* TEXTE DU DOCUMENT:
· · · · ·

Prochaine session Chimie des émaux en visioconférences àpd 23 avril

Quand une fiche de sécurité comporte des erreurs

Les fournisseurs sont tenus de fournir les fiches de données de sécurité (= “FDS”), mais pas les fiches techniques (qui sont des secrets de fabrication lorsqu’il s’agit d’émaux prêts à l’emploi et sont donc systématiquement très vagues). Ces FDS comptent en général 12 ou 13 pages, car leur forme est définie par la réglementation, mais ne tiennent pas compte de tous les scénarios d’utilisation possibles. En effet, une fiche de données de sécurité (FDS) se limite aux risques encourus lors d’expositions à la substance telle qu’elle est commercialisée – donc en poudre, sans tenir compte d’une possible transformation ultérieure, par exemple dans un four céramique. 

Non classé = pas dangereux ??

C’est ainsi que nous pouvons être confrontés à des matières premières “NON CLASSEES” mais que la combustion va rendre pourtant éminemment dangereuses au niveau des FUMEES produites. 

En exemple voici la fiche de sécurité d’un émail “pourpre nacré”. Nous allons nous limiter à quelques extraits et voir que ce produit est vraiment dangereux lors de la combustion, et qu’en plus il contient une erreur au niveau des “mentions de danger”. 

Analyse d’un émail vendu en poudre EKM0631

La 1e section mentionne le nom de cet émail “pourpre nacré” et les coordonnées du revendeur. Passons immédiatement à la section “identification des dangers”.

Identification des dangers dans une fiche de sécurité
Identification des dangers dans une fiche de sécurité

On voit ici un seul pictogramme de danger : le “poumon éclaté”, qui est accompagné d’une série de mentions “H”. Ce picto provient d’études réalisées sur des animaux de laboratoire et/ou d’études épidémiologiques sur des populations humaines. Il indique que la dangerosité relève d’une exposition chronique, donc répétée. Les études sont continues, et donc les mentions de danger évoluent : des substances qu’on pensait relativement anodines par le passé sont actuellement présumées voire confirmées d’être cancérogènes.

· · · · ·

(Enregistrements)
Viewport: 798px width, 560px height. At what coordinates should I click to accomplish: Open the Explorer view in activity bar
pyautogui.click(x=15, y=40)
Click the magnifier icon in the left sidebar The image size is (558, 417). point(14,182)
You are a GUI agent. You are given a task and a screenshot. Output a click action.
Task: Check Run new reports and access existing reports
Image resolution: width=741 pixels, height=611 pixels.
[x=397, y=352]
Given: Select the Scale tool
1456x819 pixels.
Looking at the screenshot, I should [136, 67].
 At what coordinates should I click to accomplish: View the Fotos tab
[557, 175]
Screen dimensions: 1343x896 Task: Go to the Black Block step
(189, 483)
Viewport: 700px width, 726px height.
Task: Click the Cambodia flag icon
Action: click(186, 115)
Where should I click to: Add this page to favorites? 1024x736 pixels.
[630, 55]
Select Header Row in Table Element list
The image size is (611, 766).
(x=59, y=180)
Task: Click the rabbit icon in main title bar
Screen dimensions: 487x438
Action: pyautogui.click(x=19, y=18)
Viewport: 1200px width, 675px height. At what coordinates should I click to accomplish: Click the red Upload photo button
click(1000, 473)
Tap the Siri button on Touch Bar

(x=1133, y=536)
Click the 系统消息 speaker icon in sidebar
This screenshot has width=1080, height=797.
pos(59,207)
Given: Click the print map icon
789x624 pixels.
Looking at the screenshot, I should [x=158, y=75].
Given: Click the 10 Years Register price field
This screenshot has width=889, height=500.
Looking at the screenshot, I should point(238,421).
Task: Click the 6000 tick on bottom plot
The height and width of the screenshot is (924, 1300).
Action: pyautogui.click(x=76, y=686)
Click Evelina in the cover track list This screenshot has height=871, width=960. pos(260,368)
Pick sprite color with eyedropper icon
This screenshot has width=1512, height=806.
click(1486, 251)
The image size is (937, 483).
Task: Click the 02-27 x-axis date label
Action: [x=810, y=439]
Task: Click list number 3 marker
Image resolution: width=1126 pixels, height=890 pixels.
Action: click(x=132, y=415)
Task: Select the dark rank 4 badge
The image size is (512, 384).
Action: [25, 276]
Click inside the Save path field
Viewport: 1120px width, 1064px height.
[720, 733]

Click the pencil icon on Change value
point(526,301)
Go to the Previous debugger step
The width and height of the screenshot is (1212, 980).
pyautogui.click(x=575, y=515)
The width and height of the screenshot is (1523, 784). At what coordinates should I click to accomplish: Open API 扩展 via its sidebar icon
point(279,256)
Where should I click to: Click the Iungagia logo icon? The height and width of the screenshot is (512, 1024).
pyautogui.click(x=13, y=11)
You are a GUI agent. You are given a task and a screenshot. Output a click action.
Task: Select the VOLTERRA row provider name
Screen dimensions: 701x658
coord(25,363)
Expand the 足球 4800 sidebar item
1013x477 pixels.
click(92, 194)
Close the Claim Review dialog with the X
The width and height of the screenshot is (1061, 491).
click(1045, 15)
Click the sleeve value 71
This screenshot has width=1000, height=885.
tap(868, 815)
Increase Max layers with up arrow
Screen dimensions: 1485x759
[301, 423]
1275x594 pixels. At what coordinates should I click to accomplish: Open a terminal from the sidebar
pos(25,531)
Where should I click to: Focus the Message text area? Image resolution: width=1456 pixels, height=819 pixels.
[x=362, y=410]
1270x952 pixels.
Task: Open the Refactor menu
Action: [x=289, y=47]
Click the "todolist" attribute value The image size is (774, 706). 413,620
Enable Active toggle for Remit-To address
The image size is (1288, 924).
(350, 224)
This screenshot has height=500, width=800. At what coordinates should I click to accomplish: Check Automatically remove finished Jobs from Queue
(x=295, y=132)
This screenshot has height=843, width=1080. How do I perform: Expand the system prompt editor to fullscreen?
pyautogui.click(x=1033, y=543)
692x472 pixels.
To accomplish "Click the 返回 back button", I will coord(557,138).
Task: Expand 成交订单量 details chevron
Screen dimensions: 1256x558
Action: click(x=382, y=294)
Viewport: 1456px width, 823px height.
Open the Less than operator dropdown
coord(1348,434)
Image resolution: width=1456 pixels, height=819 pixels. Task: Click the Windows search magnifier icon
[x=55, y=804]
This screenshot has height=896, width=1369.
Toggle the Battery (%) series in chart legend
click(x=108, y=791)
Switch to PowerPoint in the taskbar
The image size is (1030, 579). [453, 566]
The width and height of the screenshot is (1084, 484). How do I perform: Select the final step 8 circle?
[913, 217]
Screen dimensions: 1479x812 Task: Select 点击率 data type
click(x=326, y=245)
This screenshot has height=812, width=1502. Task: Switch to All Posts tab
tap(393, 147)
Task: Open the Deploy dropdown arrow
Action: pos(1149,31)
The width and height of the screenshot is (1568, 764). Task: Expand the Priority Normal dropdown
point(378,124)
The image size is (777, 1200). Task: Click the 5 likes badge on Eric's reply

· · · · ·

* CONSIGNE ÉCRITE A:
Dressez la liste de tous les termes placés entre guillemets dans le texte sur les fiches de sécurité, sans reprendre deux fois ceux qui reviennent.
* CONSIGNE ÉCRITE B:
Recopiez fidèlement le passage du texte sur les fiches de sécurité qui commence par les mots contenant "Quand une fiche" et se termine par "un four céramique.".

* SOLUTION RÉDIGÉE A:
- FDS
- NON CLASSEES
- pourpre nacré
- mentions de danger
- identification des dangers
- poumon éclaté
- H

* SOLUTION RÉDIGÉE B:
Quand une fiche de sécurité comporte des erreurs

Les fournisseurs sont tenus de fournir les fiches de données de sécurité (= “FDS”), mais pas les fiches techniques (qui sont des secrets de fabrication lorsqu’il s’agit d’émaux prêts à l’emploi et sont donc systématiquement très vagues). Ces FDS comptent en général 12 ou 13 pages, car leur forme est définie par la réglementation, mais ne tiennent pas compte de tous les scénarios d’utilisation possibles. En effet, une fiche de données de sécurité (FDS) se limite aux risques encourus lors d’expositions à la substance telle qu’elle est commercialisée – donc en poudre, sans tenir compte d’une possible transformation ultérieure, par exemple dans un four céramique.